Ang-(1-7) prevents deficient cytoprotection and endothelial cell senescence induced by SARS-CoV-2 S protein. Human umbilical vein endothelial cells (HUVEC) were treated for 18-24 h with S protein (S; 35 nM), Ang-(1-7) (100 nM) or both. Afterwards, (A) klotho (n= 5) and (B) heme oxygenase-1 (HO-1) expression (n=6) were determined by RT-qPCR using 18S housekeeping gene for normalization, (C) SA-β-gal staining (n=7) was performed and protein levels of (D) γH2AX histone (n=8, except n=7 for S + Ang-(1-7)), (E) p53 (n=14, except n=12 for S + Ang-(1-7) and n= 13 for Ang-(1-7) alone), (F) p21 (n=9, except n=8 for S + Ang-(1-7)) and (G) p16 (n=11, except n=9 for Ang-(1-7) alone and n=10 for S + Ang-(1-7)) were determined by Western blot (WB).
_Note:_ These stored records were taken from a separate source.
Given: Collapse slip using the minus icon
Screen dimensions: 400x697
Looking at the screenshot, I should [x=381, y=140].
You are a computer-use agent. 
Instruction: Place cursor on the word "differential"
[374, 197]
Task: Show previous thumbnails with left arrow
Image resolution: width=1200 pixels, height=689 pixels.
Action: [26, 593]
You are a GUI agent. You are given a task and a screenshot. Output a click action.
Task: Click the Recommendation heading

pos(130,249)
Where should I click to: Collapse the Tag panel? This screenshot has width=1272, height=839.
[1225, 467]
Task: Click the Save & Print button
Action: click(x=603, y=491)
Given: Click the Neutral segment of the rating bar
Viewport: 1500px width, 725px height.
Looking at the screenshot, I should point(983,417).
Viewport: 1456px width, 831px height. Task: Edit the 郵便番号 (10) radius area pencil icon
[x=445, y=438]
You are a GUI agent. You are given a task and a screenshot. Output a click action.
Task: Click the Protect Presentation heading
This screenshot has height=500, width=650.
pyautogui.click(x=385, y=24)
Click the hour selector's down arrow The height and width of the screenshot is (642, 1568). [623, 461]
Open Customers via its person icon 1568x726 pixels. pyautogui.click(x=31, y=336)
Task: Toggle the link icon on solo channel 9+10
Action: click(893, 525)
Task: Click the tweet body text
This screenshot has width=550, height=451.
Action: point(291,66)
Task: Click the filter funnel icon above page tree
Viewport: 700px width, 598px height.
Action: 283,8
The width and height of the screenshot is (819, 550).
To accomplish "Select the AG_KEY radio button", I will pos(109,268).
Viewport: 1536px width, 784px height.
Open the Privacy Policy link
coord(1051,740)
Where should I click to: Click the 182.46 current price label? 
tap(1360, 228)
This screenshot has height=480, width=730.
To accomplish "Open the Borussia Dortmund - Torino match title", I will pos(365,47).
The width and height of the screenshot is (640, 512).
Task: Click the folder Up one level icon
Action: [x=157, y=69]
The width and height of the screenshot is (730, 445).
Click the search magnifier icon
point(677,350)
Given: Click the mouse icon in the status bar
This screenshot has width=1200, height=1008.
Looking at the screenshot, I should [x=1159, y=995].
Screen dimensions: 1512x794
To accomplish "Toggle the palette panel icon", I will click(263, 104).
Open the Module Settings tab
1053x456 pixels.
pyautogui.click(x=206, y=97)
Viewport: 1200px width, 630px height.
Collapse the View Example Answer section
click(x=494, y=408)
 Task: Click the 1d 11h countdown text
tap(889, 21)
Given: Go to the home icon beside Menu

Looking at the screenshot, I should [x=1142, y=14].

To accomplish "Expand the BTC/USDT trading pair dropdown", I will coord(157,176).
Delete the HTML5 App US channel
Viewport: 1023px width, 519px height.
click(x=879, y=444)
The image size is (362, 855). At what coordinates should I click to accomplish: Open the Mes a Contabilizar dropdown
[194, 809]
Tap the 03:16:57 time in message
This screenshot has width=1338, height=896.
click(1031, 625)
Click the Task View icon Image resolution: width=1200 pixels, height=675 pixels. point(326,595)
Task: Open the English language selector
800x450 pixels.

Representative gels are shown on top of the corresponding graphs for WB with β-actin used as a loading control. All bar graphs represent the mean ± SEM. Statistical differences were tested with t-test (A, B, F, G) or Mann-Whitney (C, D, E). * p < 0.05 versus control. # p < 0.05 versus to S protein.

Figure 6.

The endothelium-dependent relaxation impaired by SARS-CoV-2 S protein is prevented by NLRP3 inflammasome blockade or the supplementation with r-klotho or Ang-(1-7). Isolated mesenteric microvessels from C57BL/6J mice were preincubated for 1 h with IL-1β (2.5 ng/mL) or S protein (35 nM) after which vascular relaxations in response to increasing concentrations of (A) acetylcholine (ACh; 0.1 nM to 10 μM), n=5-7 segments from 5 mice; or (B) sodium nitroprusside (SNP; 10 nM to 3 mM), n=3-5 segments from 5 mice; were assessed. In selected experiments, (C) the inflammasome inhibitor MCC 950 (10 µM), n=4-19 segments from 4-8 mice; (C) r-klotho (1 nM), n=4-12 segments from 4 mice; or (D) Ang-(1-7) (100 nM), n=3-12 segments from 3-4 mice; were added during the preincubation period. Results are presented as the percentage of contraction to noradrenaline (NA; 2 µM). More details on the exact number of mice and segments per treatment can be found in Supplementary Tables 2-5. Data are represented as mean ± SEM. Statistical differences were tested with two-way ANOVA. * p<0.05 versus control; # p<0.05 versus S protein.

Figure 7.

Graphical abstract summarizing the direct actions of SARS-CoV-2 S protein reported in the present study. SARS-CoV-2 S protein promotes by itself human endothelial cell senescence and DNA damage response, determined by the induction of markers such as senescence-associated β-galactosidase (SA-β-gal) or histone γH2AX and growth-arrest effectors like p53, p21 and p16. This effect is paralleled by ex vivo endothelial dysfunction in terms of impaired endothelial-dependent relaxation of murine microvessels. Such deleterious effects of the isolated viral protein are associated to a reduction of anti-aging and cytoprotective proteins, such as klotho, Nrf2 and heme oxygenase-1 (HO-1). In fact, activating Nrf2 with the drug sulforaphane or supplementing with recombinant klotho (r-klotho) or the klotho inducer angiotensin (Ang)-(1-7) prevents the pro-senescence action and the defective vasorelaxation induced by SARS-CoV-2 S protein. Moreover, blocking the activation of the NLRP3 inflammasome by means of MCC950 protects against the restricted cytoprotective protein availability, cellular senescence and microvascular dysfunction directly caused by SARS-CoV-2 S protein.